→ **Your assignment**: Reproduce the entire listing below line for line, changing nothing.

→ **Provided data**:
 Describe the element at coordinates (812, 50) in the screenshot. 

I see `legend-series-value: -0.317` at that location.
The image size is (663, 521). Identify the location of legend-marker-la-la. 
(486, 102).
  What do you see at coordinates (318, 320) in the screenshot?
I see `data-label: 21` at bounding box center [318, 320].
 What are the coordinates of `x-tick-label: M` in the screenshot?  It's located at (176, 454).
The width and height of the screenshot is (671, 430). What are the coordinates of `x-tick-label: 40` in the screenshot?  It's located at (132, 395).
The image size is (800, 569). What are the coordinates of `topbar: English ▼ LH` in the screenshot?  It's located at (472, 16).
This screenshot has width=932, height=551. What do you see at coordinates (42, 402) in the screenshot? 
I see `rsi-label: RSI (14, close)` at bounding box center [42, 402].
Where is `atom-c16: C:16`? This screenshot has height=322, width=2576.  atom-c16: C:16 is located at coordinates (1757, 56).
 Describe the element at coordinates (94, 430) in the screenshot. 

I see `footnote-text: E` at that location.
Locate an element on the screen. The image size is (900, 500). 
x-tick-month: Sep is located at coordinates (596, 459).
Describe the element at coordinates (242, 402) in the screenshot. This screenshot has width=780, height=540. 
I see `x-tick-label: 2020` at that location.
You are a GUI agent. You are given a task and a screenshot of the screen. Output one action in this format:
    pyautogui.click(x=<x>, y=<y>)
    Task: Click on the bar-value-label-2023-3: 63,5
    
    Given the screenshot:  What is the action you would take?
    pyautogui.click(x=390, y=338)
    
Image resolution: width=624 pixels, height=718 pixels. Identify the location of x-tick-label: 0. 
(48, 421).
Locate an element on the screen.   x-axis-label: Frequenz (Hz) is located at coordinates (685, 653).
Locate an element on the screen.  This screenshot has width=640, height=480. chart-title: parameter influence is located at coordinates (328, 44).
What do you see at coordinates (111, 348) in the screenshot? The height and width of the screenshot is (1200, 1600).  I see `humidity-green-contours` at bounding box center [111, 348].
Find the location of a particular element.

→ **Exercise output**:
 Describe the element at coordinates (812, 50) in the screenshot. 

I see `legend-series-value: -0.317` at that location.
The image size is (663, 521). Identify the location of legend-marker-la-la. 
(486, 102).
  What do you see at coordinates (318, 320) in the screenshot?
I see `data-label: 21` at bounding box center [318, 320].
 What are the coordinates of `x-tick-label: M` in the screenshot?  It's located at (176, 454).
The width and height of the screenshot is (671, 430). What are the coordinates of `x-tick-label: 40` in the screenshot?  It's located at (132, 395).
The image size is (800, 569). What are the coordinates of `topbar: English ▼ LH` in the screenshot?  It's located at (472, 16).
This screenshot has width=932, height=551. What do you see at coordinates (42, 402) in the screenshot? 
I see `rsi-label: RSI (14, close)` at bounding box center [42, 402].
Where is `atom-c16: C:16`? This screenshot has height=322, width=2576.  atom-c16: C:16 is located at coordinates (1757, 56).
 Describe the element at coordinates (94, 430) in the screenshot. 

I see `footnote-text: E` at that location.
Locate an element on the screen. The image size is (900, 500). 
x-tick-month: Sep is located at coordinates (596, 459).
Describe the element at coordinates (242, 402) in the screenshot. This screenshot has width=780, height=540. 
I see `x-tick-label: 2020` at that location.
You are a GUI agent. You are given a task and a screenshot of the screen. Output one action in this format:
    pyautogui.click(x=<x>, y=<y>)
    Task: Click on the bar-value-label-2023-3: 63,5
    
    Given the screenshot:  What is the action you would take?
    pyautogui.click(x=390, y=338)
    
Image resolution: width=624 pixels, height=718 pixels. Identify the location of x-tick-label: 0. 
(48, 421).
Locate an element on the screen.   x-axis-label: Frequenz (Hz) is located at coordinates (685, 653).
Locate an element on the screen.  This screenshot has width=640, height=480. chart-title: parameter influence is located at coordinates (328, 44).
What do you see at coordinates (111, 348) in the screenshot? The height and width of the screenshot is (1200, 1600).  I see `humidity-green-contours` at bounding box center [111, 348].
Find the location of a particular element.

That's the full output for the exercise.